Yazımın bitimine yakın, Özel’in konuşmasının sonlarındaki çağrıyı alıntılayacağım.

 

Şimdi başlıktaki konuya geçeğim.

 

Pazartesi (24 Şubat 2025) günü, Cumhuriyet Gazetesi’nin resmi internet sitesinde //Çok konuşulacak ‘Dilek İmamoğlu’ iddiası: ‘Ekrem Bey’in diploması yok sayılırsa aday olacak’// https://www.cumhuriyet.com.tr/siyaset/cok-konusulacak-dilek-imamoglu-iddiasi-ekrem-beyin-diplomasi-yok-2303113 başlıklı haber ilgimi çekti, dikkatlice okudum.

Haber özetle şöyle:

Gazeteci Nuray Başaran, tv100 kanalında Cansu Canan Özgen ile “Hayata Dair” programına konuk oluyor; İstanbul Büyükşehir Belediye (İBB) Başkanı ve Türkiye Belediyeler Birliği (TBB) Başkanı Ekrem İmamoğlu’yla ilişkilendirilen “sahte diploma” soruşturmasından olumsuz bir karar çıkarsa, CHP’nin yaşama geçireceği savlanan “seçenek” (alternatif) “plan”ından söz ediyor ve “Ben İmamoğlu’nun diplomasının yok hükmünde sayılacağını düşünüyorum” diyor, “Tabi bunun hukuki aşamaları var. Vaktimiz olmadığı için konuşmuyorum. Ama burada bir kulis bilgilini paylaşmak istiyorum. Yani ben şaka gibi sandım ama ciddi düşünüldüğünü söylediler. Ekrem Bey’in diplomasının yok hükmünde sayılırsa eğer Dilek İmamoğlu‘nun aday olacağını duydum. Çok da şaşırdım. Önümüzdeki günlerde bunu tartışıyor olacağız. Bununla ilgili toplantılar yapılmış. Bana şaka gibi geldi ama yok, ciddi bir şekilde tartışılıyormuş.” diye ekliyor.

 

Haberi okuduktan sonra usuma –her nedense-, Arjantin Devlet Başkanı Isabel Martínez de Perón geldi; yaptığım ilk iş de, şu yazdıklarımı X hesabımdan paylaşmak oldu:

BÖYLE BİR SEÇENEĞİN DÜŞÜNÜLMESİ BİLE ÇOK YANLIŞ!..

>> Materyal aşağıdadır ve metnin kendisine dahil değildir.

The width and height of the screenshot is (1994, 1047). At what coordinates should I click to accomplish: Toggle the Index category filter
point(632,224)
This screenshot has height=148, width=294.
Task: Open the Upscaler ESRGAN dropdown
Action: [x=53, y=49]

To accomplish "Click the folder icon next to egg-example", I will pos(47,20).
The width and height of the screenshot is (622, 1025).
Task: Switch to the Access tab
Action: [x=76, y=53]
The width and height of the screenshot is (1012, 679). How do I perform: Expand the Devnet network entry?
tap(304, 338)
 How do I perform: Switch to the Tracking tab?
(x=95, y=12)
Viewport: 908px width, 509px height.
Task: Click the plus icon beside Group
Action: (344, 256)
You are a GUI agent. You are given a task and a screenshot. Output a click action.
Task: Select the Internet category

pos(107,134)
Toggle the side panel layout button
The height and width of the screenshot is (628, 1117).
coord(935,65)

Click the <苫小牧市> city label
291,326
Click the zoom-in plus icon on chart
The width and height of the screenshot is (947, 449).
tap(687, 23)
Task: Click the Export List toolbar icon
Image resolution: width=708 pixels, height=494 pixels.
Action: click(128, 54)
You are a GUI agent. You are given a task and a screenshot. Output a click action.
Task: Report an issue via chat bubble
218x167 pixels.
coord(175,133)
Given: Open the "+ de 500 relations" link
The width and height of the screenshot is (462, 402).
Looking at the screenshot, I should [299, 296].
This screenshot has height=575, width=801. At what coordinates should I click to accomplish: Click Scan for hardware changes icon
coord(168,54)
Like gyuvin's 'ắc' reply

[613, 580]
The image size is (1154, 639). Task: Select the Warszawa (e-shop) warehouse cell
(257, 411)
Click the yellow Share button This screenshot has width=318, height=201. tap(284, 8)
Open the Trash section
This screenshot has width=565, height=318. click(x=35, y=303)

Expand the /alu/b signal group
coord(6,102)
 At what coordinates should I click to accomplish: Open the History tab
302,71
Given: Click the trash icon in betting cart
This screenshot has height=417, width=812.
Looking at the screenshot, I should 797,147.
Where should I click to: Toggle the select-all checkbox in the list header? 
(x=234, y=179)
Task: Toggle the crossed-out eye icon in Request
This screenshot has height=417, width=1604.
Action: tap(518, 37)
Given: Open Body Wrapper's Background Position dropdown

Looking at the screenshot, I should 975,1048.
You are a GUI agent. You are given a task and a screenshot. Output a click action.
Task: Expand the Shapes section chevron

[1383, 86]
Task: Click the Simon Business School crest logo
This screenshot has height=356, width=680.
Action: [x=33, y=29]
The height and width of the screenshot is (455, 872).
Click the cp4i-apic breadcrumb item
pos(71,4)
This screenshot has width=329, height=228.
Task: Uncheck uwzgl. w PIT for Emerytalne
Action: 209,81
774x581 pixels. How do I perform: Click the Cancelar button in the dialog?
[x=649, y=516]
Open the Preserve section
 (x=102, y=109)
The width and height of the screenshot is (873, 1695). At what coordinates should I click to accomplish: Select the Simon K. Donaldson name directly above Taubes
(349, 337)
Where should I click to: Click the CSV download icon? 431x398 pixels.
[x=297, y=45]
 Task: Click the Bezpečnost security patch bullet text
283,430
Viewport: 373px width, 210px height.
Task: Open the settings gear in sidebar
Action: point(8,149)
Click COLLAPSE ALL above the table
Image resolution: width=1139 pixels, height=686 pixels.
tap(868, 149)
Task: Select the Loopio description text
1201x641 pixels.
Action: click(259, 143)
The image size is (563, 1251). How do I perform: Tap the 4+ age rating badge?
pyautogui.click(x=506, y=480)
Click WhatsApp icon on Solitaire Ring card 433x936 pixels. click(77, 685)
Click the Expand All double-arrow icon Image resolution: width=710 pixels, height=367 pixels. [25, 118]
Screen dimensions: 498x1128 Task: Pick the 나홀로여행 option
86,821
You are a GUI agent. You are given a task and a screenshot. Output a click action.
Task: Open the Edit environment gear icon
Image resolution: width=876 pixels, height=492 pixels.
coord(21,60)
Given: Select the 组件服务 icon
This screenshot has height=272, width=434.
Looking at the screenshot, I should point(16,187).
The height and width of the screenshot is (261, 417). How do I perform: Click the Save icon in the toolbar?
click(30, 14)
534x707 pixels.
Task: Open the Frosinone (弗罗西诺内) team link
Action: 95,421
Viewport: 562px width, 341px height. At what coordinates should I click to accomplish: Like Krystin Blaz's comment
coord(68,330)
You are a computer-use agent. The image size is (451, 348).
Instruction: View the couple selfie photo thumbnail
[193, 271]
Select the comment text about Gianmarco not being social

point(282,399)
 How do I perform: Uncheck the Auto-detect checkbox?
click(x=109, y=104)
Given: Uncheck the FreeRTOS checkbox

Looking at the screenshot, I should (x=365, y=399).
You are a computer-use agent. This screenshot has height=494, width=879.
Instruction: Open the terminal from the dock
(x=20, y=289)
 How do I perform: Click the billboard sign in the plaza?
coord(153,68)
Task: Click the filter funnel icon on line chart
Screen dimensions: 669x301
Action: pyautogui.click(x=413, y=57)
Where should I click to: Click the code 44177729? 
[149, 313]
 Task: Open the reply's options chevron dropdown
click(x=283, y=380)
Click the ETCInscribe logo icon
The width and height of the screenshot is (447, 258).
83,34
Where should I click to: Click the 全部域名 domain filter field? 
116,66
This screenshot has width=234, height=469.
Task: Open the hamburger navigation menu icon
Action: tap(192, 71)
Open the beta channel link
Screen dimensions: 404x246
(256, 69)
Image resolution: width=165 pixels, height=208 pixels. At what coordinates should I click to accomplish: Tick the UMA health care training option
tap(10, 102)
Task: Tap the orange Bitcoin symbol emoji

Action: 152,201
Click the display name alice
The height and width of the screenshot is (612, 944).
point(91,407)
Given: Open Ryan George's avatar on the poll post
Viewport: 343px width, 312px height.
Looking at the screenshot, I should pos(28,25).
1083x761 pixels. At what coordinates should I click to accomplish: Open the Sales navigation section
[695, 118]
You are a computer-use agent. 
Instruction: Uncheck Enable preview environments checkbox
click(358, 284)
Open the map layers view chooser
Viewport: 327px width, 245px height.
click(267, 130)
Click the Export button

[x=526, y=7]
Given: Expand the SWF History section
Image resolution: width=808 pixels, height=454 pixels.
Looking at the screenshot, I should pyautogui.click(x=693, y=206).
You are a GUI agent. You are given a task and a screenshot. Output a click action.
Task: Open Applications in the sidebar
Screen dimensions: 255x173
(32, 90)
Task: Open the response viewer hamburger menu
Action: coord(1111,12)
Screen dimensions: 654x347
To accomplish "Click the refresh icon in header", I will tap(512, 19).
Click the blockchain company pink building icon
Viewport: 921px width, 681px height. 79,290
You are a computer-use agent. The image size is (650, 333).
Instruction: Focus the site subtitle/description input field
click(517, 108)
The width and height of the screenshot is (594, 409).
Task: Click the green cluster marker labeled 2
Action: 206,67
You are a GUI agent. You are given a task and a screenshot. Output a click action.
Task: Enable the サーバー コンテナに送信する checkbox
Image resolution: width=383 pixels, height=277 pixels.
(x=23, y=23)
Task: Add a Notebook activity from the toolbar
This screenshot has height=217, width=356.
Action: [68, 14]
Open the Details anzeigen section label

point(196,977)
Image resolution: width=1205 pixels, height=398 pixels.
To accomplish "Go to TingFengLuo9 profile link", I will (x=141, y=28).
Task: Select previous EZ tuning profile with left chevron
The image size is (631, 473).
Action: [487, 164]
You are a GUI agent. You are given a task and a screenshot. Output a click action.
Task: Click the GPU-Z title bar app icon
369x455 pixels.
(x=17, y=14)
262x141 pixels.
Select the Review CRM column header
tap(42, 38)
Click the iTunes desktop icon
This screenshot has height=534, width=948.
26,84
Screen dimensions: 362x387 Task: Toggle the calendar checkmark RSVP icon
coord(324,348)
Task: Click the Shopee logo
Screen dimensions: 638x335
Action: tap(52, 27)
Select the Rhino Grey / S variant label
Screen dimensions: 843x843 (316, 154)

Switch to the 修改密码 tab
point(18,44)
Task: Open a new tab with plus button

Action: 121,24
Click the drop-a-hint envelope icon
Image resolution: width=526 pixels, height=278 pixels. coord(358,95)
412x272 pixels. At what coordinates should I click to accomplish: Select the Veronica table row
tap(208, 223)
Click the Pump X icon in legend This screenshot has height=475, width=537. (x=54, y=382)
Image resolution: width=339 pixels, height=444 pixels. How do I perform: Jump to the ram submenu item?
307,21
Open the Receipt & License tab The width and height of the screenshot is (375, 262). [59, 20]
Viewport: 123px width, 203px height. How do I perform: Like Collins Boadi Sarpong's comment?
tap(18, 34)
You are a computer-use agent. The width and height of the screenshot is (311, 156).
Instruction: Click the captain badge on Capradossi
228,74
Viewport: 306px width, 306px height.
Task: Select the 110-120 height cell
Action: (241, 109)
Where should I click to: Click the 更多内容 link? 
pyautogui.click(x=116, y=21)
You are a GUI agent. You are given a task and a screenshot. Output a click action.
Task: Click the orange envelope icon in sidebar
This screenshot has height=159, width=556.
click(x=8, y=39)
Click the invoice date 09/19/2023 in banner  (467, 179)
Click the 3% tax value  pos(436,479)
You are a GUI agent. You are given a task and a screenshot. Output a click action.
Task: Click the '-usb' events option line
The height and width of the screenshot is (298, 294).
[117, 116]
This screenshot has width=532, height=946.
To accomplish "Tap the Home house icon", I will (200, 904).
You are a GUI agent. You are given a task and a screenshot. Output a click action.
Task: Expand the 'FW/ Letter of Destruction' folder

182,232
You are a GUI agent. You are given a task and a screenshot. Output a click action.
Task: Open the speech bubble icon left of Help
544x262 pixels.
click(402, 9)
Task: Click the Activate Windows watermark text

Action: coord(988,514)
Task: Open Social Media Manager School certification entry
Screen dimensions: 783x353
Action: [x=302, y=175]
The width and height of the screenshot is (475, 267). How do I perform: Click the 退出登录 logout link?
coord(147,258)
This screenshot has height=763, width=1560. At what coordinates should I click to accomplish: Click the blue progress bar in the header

BU, KİMİN USU, BİLMİYORUM AMA BU US SAHİBİ GUGUK KUŞU’NUN TA KENDİSİDİR!..

UMARIM CHP’DEN AÇIKLAMA GELİR!.. https://x.com/BakiKarakol/status/1893958312992936028

 

Gelmedi!

 

 

Benim tepkim, Nuray Başaran’ın gazeteciliğine değil; Ekrem İmamoğlu’nun eşi Dilek İmamoğlu’nun “Cumhurbaşkanı adayı” yapılmasına ya da olmasına hiç değil;  “Ekrem İmamoğlu olmadı, yerine eşi Dilek İmamoğlu Cumhurbaşkanı adayı olsun” diye düşünen, toplantı ve çalışmalar içine giren “sözde CHP’liler”e idi!..

 

Gerçek CHP’li böyle bir düşünce ve eylem içine girmez, giren, CHP’ye yerleşmiş, yerleştirilmiş “guguk kuşu”nun ta kendisidir.

 

Evet, ben de biliyorum, “İmamoğlu Ailesi” CHP’li değildir, merkez sağcı ailedir.

Ekrem İmamoğlu da, ailesinin siyasi yapısındadır; ama “guguk kuşu” değildir.

Ancak…

Cumhur İttifakı ve Cumhur İttifakı’nın birinci büyük partisi AKP’nin, siyasi söylemleri, siyasi eylemleri, kazanmaları ve çalışmalarıyla siyaseten yenemediği; Cumhur İttifakı’nın irili ufaklı ortaklarının, “iktidar gücü”nü, etkinliğini kullanarak, siyaseten yenmek, siyasi alanın dışına, çok uzağına atmak için ellerinden geleni yaptıkları, yaptırdıkları bir siyasi.

 

“Planlanan zaman dilimi”nde, Ekrem İmamoğlu gözlem altına alınabilir, Savcı karşısına, oradan Yargıç karşısına çıkarılıp tutuklanabilir, cezaevine konabilir!

Yüksek olasılık!

Kimse “Hayır, böyle bir şey olmaz, olamaz” demesin!

Olur!

Üzgünüm!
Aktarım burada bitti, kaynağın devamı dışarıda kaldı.